Since around the turn of this century, and particularly as a result of its perceived appropriation by the right in the form of conspiracy theories, critique has increasingly become problematized as scholars seek alternative, non-suspicious relationships to texts. In Eve Kosofsky Sedgwick’s contribution to this genre, she desires a positive hermeneutic – reparative rather than paranoid – in which the text not only reveals previously hidden knowledge (which, in Sedgwick’s telling, is often not very hidden after all), but also provides the reader with something new, like knowledge of how best to »move among [knowledge’s] causes and effects« (2003, 124).
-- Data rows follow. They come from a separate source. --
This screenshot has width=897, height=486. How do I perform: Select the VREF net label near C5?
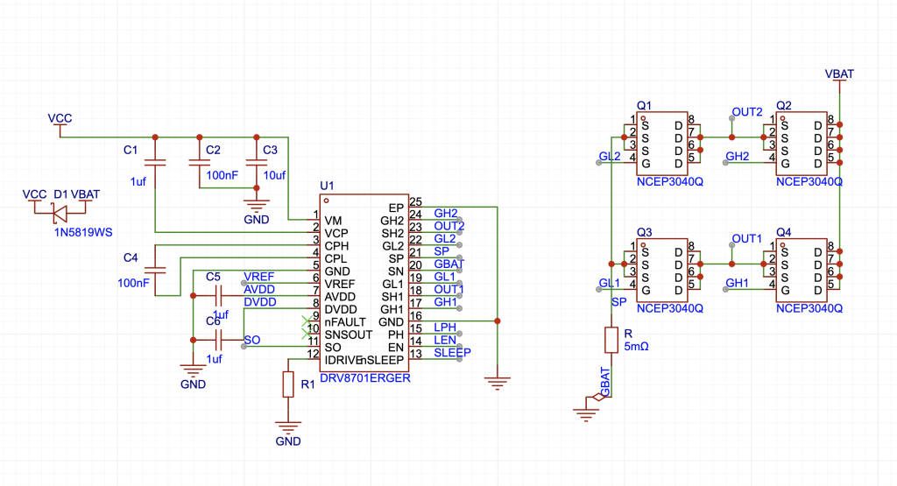click(259, 276)
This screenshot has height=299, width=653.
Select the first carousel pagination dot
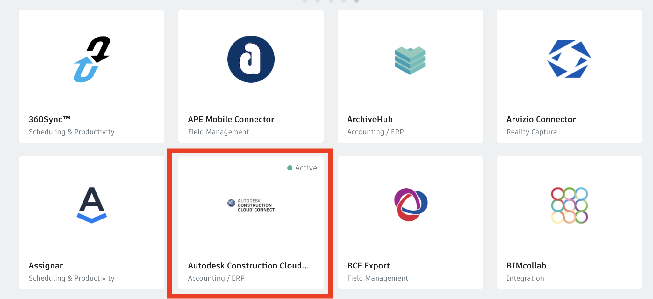pos(304,2)
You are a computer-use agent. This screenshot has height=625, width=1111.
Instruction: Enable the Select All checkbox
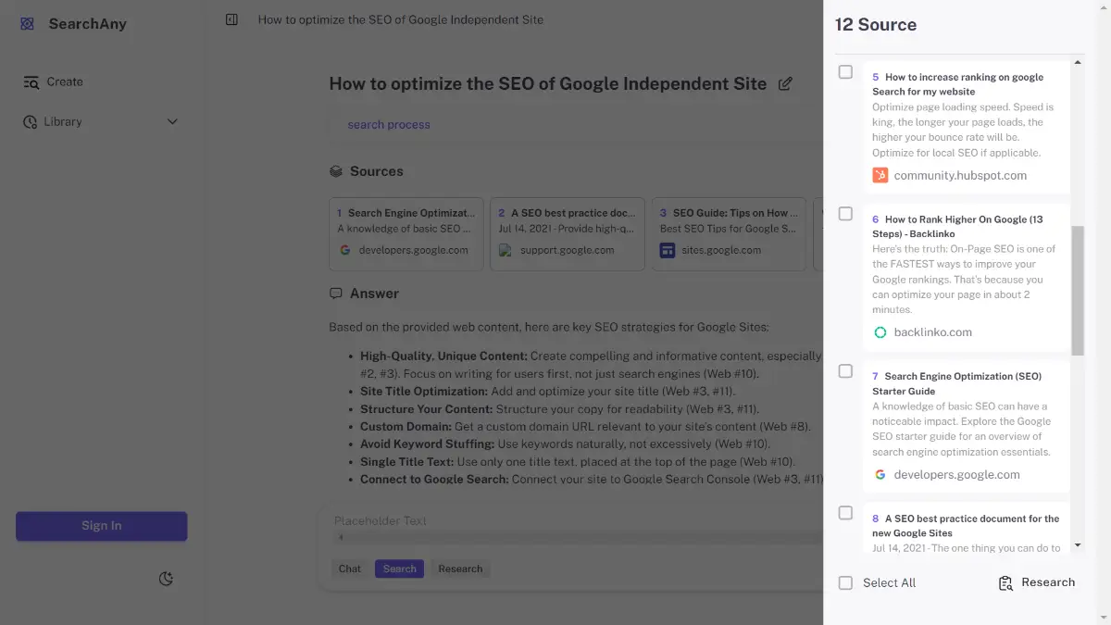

Sociologist Bruno Latour similarly provides a model for a positive hermeneutic in which »the critic is not the one who debunks, but the one who assembles«, where humanities scholarship becomes »associated with more, not with less, with multiplication, not subtraction« (2004, 246, 248). This emphasis on quantity – the rhetoric of a critic as someone who »adds reality to matters of fact« rather than »subtract reality« (ibid., 232) – seems to anticipate the introduction of quantitative literary sociology into this debate. The positivist aspect of postcritical approaches often goes hand in hand with attention to a text’s surface, which, in Stephen Best and Sharon Marcus’s explication requires taking the text on its own terms, accepting that it does as it says rather than treating it as a symptom to be decoded or as an opaque container of hidden meanings (2009, 1 sq.).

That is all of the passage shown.